- Excerpt
From the Editor
IEEE Software, January/February 2001
Who Needs Software Engineering?
The traditional distinction between software and hardware was that software
was easily changeable and therefore "soft," whereas hardware was captured on
a physical medium like a chip, was hard to change, and was therefore "hard."
This traditional distinction seems to be breaking down today. Software
delivered via the internet is clearly "soft" in the traditional sense, but
software delivered via CD or DVD is hardly "soft" in the sense of being
"easy to change."
We now commonly see software being delivered on EPROMs; the Electronic
Control Module that controls my car’s fuel injection is an example. I can
take my car to my dealer to have the chip reprogrammed, so in some sense the
program on the chip is soft, but is it software? Should the chip developers
be using software engineering?
Computer chip designers are now doing much of their chip development using
software-engineering-like tools. Only at the last minute is the code
committed to silicon. Do we really think that committing code to a CD ROM
makes it software but committing it to a silicon wafer makes it hardware?
Have we arrived at a point where even computer hardware is really software?
If software and hardware are totally different, then electrical engineers
designing computer chips don’t need to know about software engineering. But
if modern chip design involves a significant amount of programming, then
perhaps electrical engineers should know something about software
engineering. Should computer hardware be designed using software
Throw a few other disciplines into the mix such as web programming and
games development, and I think there is a fundamental question lurking here:
What is Software? This question is important because it leads into a second
question, What is software engineering today, and who needs it?
Wolfgang Strigel: There is no doubt that the distinction between
software and hardware has become blurred. When the term software was coined,
there was a clearer distinction, or nobody cared because it sounded good and
made intuitive sense. I don’t think either that it is important that
software is modifiable (or "soft" once it is completed). Software does not
change its nature by being turned into something "hard" or unmodifiable.
After all we have accepted the concept of selling software on CDs. And RAM
can also be write-protected. What matters is whether there is a "program"
that can be executed by a device.
The project plan for building a high-rise is a set of complex instructions,
decision points and so on that could be interpreted as a software program.
But it is not executed by a device. But how about multimedia, say an
animated movie? It has instructions for movement, rendering, etc. and is
executed by a device. It also can be modified. How about a set of MIDI
instructions that produce music if delivered to an electronic instrument?
This is not fundamentally different from a ladder diagram which controls the
execution of a Programmable Logic Controller.
Larry Graham: I agree that the line between software and hardware is
blurry. Patent law has a fairly rich tradition that equates the
two—virtually every hardware device can be described in terms of a function
it performs, and vice versa.
Annie Combelles: I think the basic practices needed to develop software
properly are always the same: get clear and complete requirements from
customers; manage changes to requirements; estimate, plan and track the work
to be done; select an adequate life cycle; define and perform QA activities;
and maintain product integrity. The software architecture and coding might
be different from one application to the other, but the process aspects are
Tomoo Matsubara: I don’t think software development is always the same.

- Dataset content
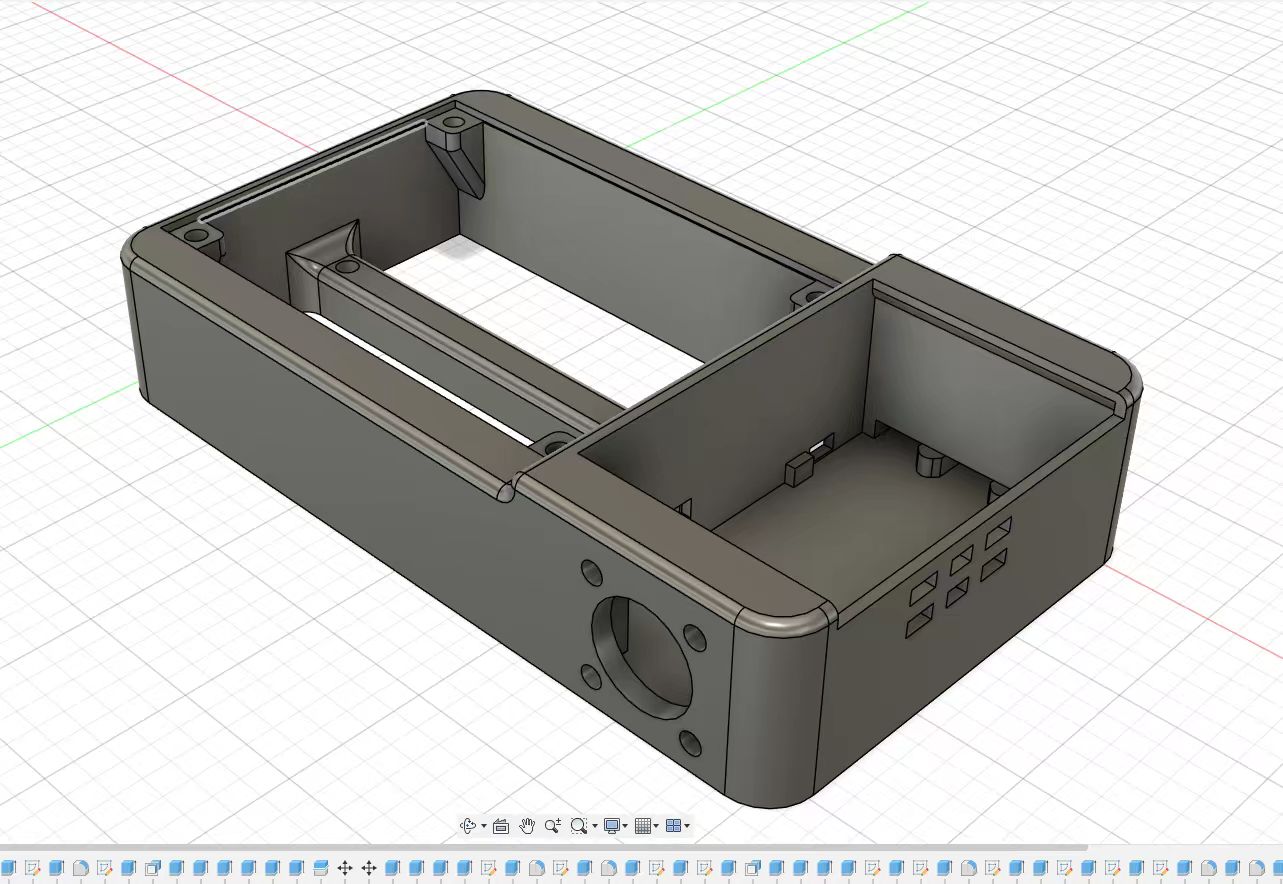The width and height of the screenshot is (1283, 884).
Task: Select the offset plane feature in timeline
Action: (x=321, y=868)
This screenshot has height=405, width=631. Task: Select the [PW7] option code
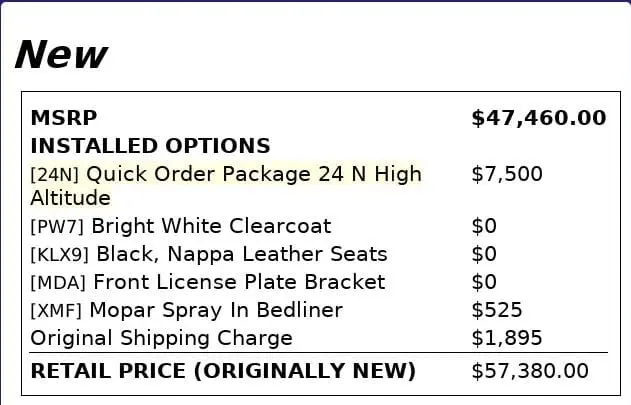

- Complete the following
1/ Transcribe the IEEE Software editorial from "But it is not" up to and including "and vice versa.".
2/ Translate this sentence from the IEEE Software editorial into Spanish: "Only at the last minute is the code committed to silicon."
3/ In the IEEE Software editorial, which field does Larry Graham say has a fairly rich tradition of equating software and hardware?

- Task solutions
1/
But it is not executed by a device. But how about multimedia, say an
animated movie? It has instructions for movement, rendering, etc. and is
executed by a device. It also can be modified. How about a set of MIDI
instructions that produce music if delivered to an electronic instrument?
This is not fundamentally different from a ladder diagram which controls the
execution of a Programmable Logic Controller.
Larry Graham: I agree that the line between software and hardware is
blurry. Patent law has a fairly rich tradition that equates the
two—virtually every hardware device can be described in terms of a function
it performs, and vice versa.

2/ Solo en el último momento se graba el código en silicio.

3/ Patent law.